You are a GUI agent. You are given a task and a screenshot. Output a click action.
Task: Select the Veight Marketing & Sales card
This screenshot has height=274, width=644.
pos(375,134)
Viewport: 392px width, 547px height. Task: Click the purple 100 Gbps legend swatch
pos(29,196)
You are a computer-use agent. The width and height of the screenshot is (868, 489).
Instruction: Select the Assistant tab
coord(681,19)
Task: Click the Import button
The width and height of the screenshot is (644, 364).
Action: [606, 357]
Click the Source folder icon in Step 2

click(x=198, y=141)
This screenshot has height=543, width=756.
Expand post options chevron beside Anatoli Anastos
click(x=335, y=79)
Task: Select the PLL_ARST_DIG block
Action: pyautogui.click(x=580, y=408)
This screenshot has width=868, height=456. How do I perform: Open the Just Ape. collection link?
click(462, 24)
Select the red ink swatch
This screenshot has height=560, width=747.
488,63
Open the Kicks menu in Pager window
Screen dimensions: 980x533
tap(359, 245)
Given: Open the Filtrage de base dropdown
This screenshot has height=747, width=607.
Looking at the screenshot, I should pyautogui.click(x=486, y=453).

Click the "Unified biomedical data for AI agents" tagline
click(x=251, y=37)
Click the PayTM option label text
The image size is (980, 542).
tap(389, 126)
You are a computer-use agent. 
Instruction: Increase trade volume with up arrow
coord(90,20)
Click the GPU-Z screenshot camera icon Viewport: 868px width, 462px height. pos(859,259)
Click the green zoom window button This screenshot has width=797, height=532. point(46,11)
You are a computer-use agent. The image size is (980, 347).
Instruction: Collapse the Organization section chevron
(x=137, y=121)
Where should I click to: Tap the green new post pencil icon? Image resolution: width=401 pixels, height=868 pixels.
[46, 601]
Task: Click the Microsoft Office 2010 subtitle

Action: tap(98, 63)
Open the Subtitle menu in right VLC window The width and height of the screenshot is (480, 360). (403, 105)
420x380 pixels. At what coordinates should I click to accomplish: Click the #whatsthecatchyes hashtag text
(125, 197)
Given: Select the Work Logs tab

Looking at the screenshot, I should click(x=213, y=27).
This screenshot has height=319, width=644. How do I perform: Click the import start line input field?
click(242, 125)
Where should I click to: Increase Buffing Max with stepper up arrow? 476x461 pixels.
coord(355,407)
::::::::::
◆ **YOUR ASSIGNMENT**:
Return each line of the data where the word "computer" appears.

◆ **OUTPUT BELOW**:
You are a computer-use agent. The width and height of the screenshot is (868, 489).
You are a computer-use agent. 
You are a computer-use agent. The image size is (980, 347).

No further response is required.